Rewrite the listing below, substituting "Screen size" for each occurrence of "Image resolution" and leaving everything else unchanged.

▼

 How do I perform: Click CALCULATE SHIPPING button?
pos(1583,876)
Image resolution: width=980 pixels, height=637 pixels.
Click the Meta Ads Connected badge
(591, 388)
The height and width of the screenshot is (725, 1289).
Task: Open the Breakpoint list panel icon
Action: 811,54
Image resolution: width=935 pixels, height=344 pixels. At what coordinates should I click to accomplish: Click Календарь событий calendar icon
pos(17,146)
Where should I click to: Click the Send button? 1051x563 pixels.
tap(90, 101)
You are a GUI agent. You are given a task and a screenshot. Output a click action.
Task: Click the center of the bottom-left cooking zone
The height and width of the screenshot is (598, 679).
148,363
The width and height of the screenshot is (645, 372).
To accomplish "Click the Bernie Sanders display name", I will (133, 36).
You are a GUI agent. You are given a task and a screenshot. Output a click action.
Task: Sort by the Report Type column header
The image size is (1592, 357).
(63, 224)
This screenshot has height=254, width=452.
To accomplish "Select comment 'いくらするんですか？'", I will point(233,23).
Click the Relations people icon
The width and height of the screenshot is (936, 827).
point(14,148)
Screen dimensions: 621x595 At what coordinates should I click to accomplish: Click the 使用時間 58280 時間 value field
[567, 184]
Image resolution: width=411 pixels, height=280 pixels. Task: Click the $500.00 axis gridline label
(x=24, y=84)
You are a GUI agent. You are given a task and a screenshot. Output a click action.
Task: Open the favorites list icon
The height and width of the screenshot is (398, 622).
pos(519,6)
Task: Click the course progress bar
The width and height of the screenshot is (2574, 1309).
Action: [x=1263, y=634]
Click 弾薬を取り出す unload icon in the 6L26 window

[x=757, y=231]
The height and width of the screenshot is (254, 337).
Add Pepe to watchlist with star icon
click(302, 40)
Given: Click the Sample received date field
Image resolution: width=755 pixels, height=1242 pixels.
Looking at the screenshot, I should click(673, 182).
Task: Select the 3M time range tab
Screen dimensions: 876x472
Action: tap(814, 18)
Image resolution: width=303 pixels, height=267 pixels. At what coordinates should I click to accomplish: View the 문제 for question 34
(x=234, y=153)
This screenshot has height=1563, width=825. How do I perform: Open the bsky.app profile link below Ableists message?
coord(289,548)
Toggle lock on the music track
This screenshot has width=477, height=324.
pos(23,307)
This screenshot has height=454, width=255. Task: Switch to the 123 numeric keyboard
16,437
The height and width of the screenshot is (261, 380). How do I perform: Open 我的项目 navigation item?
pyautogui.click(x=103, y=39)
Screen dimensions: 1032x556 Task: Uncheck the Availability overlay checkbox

▲

§ **CORRECT RESPONSE**
 How do I perform: Click CALCULATE SHIPPING button?
pos(1583,876)
Screen size: width=980 pixels, height=637 pixels.
Click the Meta Ads Connected badge
(591, 388)
The height and width of the screenshot is (725, 1289).
Task: Open the Breakpoint list panel icon
Action: 811,54
Screen size: width=935 pixels, height=344 pixels. At what coordinates should I click to accomplish: Click Календарь событий calendar icon
pos(17,146)
Where should I click to: Click the Send button? 1051x563 pixels.
tap(90, 101)
You are a GUI agent. You are given a task and a screenshot. Output a click action.
Task: Click the center of the bottom-left cooking zone
The height and width of the screenshot is (598, 679).
148,363
The width and height of the screenshot is (645, 372).
To accomplish "Click the Bernie Sanders display name", I will (133, 36).
You are a GUI agent. You are given a task and a screenshot. Output a click action.
Task: Sort by the Report Type column header
The image size is (1592, 357).
(63, 224)
This screenshot has height=254, width=452.
To accomplish "Select comment 'いくらするんですか？'", I will point(233,23).
Click the Relations people icon
The width and height of the screenshot is (936, 827).
point(14,148)
Screen dimensions: 621x595 At what coordinates should I click to accomplish: Click the 使用時間 58280 時間 value field
[567, 184]
Screen size: width=411 pixels, height=280 pixels. Task: Click the $500.00 axis gridline label
(x=24, y=84)
You are a GUI agent. You are given a task and a screenshot. Output a click action.
Task: Open the favorites list icon
The height and width of the screenshot is (398, 622).
pos(519,6)
Task: Click the course progress bar
The width and height of the screenshot is (2574, 1309).
Action: [x=1263, y=634]
Click 弾薬を取り出す unload icon in the 6L26 window

[x=757, y=231]
The height and width of the screenshot is (254, 337).
Add Pepe to watchlist with star icon
click(302, 40)
Given: Click the Sample received date field
Screen size: width=755 pixels, height=1242 pixels.
Looking at the screenshot, I should click(673, 182).
Task: Select the 3M time range tab
Screen dimensions: 876x472
Action: tap(814, 18)
Screen size: width=303 pixels, height=267 pixels. At what coordinates should I click to accomplish: View the 문제 for question 34
(x=234, y=153)
This screenshot has height=1563, width=825. How do I perform: Open the bsky.app profile link below Ableists message?
coord(289,548)
Toggle lock on the music track
This screenshot has width=477, height=324.
pos(23,307)
This screenshot has height=454, width=255. Task: Switch to the 123 numeric keyboard
16,437
The height and width of the screenshot is (261, 380). How do I perform: Open 我的项目 navigation item?
pyautogui.click(x=103, y=39)
Screen dimensions: 1032x556 Task: Uncheck the Availability overlay checkbox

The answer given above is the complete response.